───── Excerpted data ─────

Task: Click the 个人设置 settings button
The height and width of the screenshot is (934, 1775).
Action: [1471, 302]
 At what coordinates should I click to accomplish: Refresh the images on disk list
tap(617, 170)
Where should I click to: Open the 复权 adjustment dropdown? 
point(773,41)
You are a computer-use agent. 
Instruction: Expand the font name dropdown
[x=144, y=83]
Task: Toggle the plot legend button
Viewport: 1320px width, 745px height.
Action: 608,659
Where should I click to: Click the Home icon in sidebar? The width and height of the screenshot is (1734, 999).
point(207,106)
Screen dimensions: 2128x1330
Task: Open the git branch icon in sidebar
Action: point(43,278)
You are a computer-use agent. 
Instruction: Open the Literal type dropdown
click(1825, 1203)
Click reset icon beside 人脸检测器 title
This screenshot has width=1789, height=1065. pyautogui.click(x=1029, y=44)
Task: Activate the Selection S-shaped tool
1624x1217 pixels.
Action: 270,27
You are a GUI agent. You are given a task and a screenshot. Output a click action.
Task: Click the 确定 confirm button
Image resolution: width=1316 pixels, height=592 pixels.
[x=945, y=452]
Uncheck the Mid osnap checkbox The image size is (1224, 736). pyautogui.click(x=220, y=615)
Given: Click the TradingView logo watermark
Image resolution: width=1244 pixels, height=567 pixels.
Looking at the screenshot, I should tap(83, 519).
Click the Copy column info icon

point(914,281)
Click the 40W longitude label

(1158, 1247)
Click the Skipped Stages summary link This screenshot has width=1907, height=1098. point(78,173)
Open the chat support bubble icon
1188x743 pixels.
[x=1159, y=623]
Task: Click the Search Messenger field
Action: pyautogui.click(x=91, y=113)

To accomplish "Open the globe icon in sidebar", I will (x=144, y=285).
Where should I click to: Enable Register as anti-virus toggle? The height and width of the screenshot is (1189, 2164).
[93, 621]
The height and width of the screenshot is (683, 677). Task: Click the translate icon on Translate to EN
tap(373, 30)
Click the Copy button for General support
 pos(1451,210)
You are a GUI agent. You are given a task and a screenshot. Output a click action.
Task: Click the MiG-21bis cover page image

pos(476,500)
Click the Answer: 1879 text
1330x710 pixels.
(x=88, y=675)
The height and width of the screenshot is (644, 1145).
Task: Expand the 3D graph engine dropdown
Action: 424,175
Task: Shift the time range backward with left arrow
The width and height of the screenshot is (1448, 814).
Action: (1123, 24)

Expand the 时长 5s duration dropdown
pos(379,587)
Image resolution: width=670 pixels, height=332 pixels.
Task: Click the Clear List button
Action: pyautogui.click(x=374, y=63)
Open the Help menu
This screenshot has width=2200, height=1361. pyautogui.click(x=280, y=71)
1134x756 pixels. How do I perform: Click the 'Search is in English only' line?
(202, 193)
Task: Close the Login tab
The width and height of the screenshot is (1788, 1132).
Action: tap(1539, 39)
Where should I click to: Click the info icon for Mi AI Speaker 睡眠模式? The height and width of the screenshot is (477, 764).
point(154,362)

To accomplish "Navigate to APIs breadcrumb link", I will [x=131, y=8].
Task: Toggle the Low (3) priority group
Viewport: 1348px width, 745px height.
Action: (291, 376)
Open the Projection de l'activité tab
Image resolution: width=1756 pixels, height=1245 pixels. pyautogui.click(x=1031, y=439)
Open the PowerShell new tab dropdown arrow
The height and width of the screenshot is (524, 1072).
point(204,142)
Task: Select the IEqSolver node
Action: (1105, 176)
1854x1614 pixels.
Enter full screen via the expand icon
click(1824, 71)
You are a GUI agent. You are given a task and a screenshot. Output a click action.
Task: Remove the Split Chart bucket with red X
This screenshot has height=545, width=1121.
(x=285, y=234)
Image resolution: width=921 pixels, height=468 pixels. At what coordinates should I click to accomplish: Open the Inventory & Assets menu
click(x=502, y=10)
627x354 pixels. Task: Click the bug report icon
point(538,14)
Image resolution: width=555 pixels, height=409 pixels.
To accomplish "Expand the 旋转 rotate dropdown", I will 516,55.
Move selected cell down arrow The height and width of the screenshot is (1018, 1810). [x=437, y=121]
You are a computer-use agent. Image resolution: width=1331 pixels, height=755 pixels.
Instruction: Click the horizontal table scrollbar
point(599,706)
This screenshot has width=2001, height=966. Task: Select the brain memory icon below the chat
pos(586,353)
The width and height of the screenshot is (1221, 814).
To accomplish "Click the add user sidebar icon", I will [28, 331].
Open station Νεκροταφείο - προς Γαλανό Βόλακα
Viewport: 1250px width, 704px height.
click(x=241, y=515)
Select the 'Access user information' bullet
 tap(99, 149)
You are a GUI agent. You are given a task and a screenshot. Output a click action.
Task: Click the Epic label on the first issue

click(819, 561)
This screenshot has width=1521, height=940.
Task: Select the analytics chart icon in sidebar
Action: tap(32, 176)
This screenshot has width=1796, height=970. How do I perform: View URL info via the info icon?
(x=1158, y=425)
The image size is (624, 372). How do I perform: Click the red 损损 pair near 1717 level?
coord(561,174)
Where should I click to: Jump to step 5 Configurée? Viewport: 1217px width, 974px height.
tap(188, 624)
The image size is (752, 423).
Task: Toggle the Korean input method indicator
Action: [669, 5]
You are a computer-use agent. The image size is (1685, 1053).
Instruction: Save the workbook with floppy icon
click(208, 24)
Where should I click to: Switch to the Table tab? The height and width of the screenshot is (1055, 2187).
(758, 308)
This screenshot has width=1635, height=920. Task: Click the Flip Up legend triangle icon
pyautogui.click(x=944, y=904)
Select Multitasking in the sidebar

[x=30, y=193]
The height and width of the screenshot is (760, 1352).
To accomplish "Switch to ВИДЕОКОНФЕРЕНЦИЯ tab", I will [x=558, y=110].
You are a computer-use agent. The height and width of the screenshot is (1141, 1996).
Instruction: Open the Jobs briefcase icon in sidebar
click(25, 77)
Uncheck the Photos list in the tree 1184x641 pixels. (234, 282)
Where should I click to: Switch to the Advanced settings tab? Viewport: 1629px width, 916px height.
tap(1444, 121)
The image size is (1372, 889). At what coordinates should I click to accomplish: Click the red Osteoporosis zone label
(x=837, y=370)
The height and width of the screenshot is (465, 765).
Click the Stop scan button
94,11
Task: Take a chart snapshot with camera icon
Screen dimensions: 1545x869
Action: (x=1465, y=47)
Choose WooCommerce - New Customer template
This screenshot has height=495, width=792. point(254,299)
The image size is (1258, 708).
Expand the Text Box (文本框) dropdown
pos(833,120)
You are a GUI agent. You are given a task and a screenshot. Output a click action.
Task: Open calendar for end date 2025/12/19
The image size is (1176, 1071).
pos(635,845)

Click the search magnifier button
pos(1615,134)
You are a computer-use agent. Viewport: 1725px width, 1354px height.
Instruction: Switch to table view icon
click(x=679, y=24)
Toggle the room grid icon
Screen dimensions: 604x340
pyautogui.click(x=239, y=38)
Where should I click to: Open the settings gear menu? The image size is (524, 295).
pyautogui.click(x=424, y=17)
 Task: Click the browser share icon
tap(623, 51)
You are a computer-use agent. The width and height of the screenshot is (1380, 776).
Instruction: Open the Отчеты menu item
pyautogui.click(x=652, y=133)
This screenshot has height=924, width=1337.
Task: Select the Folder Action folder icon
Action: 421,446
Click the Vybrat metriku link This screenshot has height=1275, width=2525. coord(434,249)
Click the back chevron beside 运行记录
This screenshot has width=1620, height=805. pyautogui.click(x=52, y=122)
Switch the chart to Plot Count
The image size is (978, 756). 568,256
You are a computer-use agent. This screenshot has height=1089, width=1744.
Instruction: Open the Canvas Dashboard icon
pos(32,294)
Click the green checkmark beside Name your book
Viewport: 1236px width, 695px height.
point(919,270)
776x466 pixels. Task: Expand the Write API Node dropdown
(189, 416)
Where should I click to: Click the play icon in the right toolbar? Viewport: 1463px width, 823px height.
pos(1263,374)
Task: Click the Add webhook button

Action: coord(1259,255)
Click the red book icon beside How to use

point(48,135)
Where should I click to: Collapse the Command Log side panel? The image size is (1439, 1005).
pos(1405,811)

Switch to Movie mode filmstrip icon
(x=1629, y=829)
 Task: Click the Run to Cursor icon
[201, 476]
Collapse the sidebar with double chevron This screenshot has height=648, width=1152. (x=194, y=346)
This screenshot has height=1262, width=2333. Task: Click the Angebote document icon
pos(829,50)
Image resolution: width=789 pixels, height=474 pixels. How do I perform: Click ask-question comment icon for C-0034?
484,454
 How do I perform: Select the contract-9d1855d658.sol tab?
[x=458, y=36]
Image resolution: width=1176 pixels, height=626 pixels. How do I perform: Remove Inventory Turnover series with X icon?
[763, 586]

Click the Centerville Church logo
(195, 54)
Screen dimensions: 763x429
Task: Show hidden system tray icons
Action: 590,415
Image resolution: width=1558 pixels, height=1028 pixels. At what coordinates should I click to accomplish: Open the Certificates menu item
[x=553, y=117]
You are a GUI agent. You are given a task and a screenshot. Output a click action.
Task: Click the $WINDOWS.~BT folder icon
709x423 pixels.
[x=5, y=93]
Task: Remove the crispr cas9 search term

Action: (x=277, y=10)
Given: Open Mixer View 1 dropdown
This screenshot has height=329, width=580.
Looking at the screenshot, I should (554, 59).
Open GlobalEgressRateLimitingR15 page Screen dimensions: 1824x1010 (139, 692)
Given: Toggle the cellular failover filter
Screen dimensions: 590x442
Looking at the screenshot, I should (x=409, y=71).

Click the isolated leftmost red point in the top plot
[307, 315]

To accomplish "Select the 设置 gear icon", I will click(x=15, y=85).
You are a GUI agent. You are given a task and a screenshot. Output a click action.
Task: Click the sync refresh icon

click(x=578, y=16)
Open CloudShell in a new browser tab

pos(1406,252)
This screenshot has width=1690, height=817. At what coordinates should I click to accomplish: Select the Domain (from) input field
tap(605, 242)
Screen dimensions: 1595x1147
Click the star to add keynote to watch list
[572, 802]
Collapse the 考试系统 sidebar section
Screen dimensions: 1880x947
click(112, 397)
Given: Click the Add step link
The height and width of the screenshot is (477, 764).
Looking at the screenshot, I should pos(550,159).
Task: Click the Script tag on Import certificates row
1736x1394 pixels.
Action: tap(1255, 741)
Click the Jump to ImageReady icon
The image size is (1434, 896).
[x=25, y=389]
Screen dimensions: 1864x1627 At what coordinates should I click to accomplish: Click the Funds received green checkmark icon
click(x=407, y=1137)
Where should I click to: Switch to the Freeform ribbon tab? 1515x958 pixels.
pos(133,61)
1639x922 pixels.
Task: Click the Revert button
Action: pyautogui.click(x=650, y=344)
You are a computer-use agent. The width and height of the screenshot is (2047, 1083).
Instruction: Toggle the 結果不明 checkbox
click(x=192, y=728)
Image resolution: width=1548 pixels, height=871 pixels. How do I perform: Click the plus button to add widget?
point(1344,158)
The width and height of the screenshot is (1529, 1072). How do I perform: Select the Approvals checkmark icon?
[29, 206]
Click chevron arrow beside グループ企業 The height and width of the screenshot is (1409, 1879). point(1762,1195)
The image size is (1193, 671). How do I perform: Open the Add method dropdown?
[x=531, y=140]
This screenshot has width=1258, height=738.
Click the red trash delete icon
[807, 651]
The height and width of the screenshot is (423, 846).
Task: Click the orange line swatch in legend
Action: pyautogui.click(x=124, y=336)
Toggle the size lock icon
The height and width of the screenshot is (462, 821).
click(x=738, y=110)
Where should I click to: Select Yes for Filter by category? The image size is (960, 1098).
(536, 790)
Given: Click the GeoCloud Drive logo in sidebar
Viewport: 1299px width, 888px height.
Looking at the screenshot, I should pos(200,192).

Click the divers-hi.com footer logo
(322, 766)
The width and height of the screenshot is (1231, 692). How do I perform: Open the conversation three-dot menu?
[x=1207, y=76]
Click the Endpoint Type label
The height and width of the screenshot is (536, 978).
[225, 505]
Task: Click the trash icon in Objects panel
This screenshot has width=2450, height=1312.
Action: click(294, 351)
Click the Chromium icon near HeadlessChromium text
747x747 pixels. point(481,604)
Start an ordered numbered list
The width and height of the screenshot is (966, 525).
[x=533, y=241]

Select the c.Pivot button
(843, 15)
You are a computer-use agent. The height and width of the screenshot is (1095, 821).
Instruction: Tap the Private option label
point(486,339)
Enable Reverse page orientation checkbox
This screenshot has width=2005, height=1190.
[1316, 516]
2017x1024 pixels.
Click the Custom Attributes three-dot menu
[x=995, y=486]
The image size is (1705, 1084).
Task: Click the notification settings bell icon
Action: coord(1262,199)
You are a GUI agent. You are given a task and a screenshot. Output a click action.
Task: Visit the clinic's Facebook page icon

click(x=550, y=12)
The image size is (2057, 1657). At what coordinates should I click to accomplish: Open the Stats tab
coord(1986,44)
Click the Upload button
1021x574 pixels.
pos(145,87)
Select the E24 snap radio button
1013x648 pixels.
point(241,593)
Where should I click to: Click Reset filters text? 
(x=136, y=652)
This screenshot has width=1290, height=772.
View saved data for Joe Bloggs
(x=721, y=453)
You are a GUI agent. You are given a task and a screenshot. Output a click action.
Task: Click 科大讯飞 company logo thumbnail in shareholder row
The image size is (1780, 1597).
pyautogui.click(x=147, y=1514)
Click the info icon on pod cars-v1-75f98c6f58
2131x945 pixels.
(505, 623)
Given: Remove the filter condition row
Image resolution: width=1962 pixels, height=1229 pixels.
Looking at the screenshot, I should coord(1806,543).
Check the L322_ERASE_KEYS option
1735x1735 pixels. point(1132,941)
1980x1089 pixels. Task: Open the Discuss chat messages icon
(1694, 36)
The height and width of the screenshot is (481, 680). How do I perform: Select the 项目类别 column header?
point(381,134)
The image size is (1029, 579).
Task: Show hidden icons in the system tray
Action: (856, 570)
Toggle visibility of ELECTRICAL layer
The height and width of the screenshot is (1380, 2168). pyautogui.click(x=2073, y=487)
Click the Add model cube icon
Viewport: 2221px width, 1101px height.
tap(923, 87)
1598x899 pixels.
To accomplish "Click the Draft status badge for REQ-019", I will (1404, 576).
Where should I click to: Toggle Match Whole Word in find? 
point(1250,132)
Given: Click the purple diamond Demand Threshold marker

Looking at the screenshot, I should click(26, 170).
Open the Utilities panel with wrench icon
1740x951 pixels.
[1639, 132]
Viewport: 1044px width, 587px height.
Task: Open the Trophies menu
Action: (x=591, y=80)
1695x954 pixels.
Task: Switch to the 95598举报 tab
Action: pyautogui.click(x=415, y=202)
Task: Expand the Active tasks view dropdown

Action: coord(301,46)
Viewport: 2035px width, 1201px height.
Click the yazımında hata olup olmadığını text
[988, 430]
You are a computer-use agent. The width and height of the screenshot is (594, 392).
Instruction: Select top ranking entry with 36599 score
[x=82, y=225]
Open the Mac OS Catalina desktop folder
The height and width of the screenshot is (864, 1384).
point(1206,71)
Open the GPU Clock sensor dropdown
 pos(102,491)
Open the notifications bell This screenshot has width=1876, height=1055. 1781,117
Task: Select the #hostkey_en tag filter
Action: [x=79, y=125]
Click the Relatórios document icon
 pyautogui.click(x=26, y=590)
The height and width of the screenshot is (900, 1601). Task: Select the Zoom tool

─────

**Task directions**
From the material above, copy exactly the lines between the line holding "View saved data for Joe Bloggs" and the line holding "Given: Remove the filter condition row", inclusive, and only those.

**Answer to this exercise**
View saved data for Joe Bloggs
(x=721, y=453)
You are a GUI agent. You are given a task and a screenshot. Output a click action.
Task: Click 科大讯飞 company logo thumbnail in shareholder row
The image size is (1780, 1597).
pyautogui.click(x=147, y=1514)
Click the info icon on pod cars-v1-75f98c6f58
2131x945 pixels.
(505, 623)
Given: Remove the filter condition row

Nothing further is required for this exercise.